Rather than taking the logical focus on making money, it is wasting time on shuffling around code and being an architecture astronaut with the main focus on details rather than shipping.
One of the biggest errors one can make is still using Node.js and Javascript on the server in 2025.
JS on the backend was arguably an even bigger mistake when the JS ecosystem was less sophisticated. The levels of duct tape are dizzying. Although we might go back even further and ask if JS was also a mistake when it was added to the browser.
I often wonder about a what-if, alternate history scenario where Java had been rolled out to the browser in a more thoughtful way. Poor sandboxing, the Netscape plugin paradigm and perhaps Sun's licensing needs vs. Microsoft's practices ruined it.

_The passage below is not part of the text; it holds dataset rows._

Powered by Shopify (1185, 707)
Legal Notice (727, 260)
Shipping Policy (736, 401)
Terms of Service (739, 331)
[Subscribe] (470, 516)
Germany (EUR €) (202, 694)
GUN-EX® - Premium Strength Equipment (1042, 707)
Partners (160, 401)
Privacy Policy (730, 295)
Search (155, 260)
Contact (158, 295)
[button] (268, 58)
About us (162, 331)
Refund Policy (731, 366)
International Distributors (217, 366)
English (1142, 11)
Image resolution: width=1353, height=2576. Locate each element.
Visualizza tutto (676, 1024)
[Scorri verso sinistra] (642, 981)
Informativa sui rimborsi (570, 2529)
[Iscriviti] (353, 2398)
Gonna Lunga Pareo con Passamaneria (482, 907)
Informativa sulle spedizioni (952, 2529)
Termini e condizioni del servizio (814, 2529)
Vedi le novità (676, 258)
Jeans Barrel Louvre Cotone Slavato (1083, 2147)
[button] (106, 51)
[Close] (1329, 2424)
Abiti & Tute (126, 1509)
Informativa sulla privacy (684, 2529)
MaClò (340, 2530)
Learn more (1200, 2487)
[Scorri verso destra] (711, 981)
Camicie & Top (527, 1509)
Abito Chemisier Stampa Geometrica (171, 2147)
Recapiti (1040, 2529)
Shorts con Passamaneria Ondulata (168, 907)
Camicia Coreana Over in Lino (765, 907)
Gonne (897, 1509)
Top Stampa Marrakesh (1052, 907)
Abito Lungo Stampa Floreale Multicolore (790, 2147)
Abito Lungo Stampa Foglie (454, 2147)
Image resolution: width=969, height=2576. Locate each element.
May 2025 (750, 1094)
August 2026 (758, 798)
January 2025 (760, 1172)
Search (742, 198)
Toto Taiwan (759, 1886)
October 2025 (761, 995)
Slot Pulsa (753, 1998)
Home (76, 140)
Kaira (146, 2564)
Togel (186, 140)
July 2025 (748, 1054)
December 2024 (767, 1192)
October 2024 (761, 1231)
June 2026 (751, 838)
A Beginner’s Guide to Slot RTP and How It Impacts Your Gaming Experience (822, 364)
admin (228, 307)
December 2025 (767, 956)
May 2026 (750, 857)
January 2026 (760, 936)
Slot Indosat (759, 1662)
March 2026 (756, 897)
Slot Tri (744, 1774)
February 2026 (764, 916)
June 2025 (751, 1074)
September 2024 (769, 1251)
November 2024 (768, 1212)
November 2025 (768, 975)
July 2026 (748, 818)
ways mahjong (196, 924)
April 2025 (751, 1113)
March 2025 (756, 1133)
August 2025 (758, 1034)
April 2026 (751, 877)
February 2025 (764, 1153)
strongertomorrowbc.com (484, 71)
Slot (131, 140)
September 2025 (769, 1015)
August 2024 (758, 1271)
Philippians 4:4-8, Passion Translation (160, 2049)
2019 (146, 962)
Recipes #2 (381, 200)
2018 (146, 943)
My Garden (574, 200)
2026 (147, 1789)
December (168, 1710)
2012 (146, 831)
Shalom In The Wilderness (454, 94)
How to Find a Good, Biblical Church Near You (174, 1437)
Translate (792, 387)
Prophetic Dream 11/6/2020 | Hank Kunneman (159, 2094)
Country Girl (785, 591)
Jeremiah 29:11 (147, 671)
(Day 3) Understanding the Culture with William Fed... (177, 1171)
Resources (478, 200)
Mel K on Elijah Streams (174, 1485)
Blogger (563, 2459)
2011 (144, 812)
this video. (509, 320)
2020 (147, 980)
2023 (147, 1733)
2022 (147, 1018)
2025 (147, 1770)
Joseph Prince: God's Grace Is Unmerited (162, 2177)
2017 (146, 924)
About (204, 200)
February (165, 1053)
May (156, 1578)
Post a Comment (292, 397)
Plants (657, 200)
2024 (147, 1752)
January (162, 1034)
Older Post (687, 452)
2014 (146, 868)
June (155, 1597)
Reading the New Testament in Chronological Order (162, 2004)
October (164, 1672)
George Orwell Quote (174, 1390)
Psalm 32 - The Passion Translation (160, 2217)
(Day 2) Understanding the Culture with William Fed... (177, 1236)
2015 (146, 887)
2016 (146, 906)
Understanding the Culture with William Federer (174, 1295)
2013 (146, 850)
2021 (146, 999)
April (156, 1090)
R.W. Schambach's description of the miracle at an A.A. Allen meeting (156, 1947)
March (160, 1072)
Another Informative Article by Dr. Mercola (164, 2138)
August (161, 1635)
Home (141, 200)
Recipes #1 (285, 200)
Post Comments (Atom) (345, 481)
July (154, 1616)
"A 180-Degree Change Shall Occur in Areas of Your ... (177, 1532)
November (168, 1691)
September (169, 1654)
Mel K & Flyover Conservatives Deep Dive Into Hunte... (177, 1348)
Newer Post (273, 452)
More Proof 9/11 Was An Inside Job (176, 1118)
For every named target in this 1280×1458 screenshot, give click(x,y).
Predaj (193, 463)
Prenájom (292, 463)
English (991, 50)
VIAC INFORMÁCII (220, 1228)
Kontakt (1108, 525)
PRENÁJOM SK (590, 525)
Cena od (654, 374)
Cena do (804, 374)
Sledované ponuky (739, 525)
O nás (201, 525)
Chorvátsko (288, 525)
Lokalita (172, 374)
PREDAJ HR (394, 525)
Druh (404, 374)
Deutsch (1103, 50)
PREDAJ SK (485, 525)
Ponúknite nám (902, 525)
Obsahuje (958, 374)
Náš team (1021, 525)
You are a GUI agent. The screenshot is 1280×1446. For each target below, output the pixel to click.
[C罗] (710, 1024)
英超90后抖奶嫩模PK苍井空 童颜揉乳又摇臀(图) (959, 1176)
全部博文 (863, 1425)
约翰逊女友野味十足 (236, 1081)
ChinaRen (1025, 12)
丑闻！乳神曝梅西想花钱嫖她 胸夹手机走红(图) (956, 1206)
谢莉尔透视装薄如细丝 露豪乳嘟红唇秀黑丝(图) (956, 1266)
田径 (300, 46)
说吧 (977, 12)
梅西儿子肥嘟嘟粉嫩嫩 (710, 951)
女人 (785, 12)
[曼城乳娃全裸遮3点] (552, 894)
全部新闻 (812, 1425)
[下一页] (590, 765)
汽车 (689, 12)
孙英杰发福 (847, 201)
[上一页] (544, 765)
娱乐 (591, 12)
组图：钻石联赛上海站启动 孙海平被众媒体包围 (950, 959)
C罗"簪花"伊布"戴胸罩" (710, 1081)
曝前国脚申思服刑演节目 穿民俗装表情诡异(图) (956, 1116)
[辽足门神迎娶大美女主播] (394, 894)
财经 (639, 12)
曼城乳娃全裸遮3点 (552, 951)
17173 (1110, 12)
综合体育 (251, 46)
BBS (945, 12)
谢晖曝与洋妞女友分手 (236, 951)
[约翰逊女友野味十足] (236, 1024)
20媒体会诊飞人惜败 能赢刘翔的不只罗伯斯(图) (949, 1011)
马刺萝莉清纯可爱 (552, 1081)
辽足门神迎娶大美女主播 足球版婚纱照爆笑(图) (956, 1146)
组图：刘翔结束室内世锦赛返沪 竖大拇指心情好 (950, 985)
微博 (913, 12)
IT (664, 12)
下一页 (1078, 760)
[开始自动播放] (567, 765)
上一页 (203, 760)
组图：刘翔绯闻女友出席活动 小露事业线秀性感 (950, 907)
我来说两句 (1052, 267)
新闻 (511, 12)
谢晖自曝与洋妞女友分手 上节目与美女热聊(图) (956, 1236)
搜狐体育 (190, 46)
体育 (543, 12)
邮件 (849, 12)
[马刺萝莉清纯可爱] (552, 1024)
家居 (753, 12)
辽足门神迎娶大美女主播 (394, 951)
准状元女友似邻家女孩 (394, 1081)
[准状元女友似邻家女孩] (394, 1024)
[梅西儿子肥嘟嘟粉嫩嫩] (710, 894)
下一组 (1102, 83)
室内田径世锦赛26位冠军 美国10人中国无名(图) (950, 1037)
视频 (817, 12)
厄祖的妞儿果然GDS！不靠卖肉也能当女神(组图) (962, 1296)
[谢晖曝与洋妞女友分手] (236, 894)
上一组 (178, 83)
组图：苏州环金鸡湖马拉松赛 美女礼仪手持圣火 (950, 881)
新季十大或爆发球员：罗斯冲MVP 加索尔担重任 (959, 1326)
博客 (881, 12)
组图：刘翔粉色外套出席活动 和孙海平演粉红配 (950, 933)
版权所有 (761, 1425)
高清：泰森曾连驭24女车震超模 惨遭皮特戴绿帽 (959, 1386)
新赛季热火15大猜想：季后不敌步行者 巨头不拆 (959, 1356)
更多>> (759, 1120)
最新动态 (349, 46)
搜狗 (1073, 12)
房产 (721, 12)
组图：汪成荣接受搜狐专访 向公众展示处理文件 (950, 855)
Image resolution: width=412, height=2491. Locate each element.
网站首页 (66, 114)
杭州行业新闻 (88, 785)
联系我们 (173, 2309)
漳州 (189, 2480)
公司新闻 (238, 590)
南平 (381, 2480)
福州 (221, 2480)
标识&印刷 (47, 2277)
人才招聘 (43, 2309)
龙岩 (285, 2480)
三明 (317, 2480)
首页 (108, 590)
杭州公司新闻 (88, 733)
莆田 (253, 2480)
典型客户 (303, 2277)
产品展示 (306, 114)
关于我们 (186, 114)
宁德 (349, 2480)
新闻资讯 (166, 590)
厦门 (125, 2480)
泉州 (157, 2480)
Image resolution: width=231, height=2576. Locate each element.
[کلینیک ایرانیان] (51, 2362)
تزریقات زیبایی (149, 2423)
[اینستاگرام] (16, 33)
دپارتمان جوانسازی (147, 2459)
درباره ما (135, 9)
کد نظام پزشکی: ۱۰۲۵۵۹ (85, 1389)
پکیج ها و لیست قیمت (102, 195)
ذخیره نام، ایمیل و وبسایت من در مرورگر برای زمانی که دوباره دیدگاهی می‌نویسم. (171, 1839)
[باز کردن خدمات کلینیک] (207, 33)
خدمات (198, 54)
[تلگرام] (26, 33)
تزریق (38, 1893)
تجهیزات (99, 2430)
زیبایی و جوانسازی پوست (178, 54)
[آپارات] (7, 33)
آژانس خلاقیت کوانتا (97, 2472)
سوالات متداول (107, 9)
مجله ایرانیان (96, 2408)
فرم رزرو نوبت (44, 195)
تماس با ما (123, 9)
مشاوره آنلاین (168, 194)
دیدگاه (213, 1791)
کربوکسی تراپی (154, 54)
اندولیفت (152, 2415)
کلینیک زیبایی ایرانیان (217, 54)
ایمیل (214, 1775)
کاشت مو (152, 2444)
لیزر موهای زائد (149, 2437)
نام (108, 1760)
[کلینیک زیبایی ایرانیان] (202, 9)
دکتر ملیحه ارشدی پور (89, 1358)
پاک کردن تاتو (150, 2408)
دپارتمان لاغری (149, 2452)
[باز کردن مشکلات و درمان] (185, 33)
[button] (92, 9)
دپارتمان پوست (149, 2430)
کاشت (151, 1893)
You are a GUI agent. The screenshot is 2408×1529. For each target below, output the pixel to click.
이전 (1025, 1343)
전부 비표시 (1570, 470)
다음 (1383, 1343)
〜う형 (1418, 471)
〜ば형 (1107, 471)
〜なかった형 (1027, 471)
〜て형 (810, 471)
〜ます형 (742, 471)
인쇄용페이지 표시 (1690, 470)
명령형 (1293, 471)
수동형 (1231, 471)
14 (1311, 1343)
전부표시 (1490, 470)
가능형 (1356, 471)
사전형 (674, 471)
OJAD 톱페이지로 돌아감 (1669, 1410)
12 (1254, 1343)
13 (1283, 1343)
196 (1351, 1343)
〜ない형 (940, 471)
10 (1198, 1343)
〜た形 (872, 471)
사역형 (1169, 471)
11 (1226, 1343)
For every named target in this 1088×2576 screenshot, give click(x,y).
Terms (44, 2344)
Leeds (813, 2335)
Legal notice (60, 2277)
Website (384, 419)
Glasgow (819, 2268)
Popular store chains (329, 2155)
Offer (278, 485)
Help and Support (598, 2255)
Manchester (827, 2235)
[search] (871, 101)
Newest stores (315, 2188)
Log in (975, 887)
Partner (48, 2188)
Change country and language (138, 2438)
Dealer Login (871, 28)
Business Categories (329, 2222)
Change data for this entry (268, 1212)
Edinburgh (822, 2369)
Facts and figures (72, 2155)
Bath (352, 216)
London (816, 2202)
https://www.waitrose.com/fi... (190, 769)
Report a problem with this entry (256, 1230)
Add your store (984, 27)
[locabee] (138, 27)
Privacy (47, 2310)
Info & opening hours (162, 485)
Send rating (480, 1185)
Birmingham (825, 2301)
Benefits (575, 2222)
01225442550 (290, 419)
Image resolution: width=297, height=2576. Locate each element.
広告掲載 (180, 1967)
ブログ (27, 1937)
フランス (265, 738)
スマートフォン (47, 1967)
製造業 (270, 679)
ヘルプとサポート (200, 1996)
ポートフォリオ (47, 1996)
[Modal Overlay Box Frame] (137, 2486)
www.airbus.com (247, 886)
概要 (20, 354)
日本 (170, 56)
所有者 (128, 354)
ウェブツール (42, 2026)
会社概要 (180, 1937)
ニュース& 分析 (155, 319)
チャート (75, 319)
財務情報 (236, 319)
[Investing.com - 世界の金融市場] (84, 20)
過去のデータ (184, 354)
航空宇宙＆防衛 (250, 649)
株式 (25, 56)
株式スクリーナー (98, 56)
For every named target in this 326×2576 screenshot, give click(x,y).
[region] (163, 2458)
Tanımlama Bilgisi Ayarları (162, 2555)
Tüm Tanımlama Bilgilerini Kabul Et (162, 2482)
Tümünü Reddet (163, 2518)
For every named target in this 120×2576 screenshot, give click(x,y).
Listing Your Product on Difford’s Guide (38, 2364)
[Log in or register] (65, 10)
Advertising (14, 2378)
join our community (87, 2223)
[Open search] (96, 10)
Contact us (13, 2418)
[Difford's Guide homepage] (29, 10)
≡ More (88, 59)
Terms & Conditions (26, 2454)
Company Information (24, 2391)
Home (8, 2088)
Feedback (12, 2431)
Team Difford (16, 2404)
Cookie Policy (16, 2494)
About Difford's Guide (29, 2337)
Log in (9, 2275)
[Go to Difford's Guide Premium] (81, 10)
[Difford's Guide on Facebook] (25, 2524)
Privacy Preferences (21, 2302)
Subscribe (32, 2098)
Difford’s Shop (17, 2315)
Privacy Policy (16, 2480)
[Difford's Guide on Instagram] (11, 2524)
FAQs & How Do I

> JS on the backend was arguably an even bigger mistake when the JS ecosystem was less sophisticated.
I see it being used since over 25 years for the Austrian national broadcaster. Based at least originally on rhino, so it's also mixed with the Java you love. Fail to see the big issue as it's working just fine for such a long time.
What the f are you even talking about. It literally lists features modern Node.js has, there’s nothing to enforce.
Read the comment again:
> Perhaps the technology that you are using is loaded with hundreds of foot-guns
"Modern features" in Node.js means nothing given the entire ecosystem and its language is extremely easy to shoot yourself in the foot.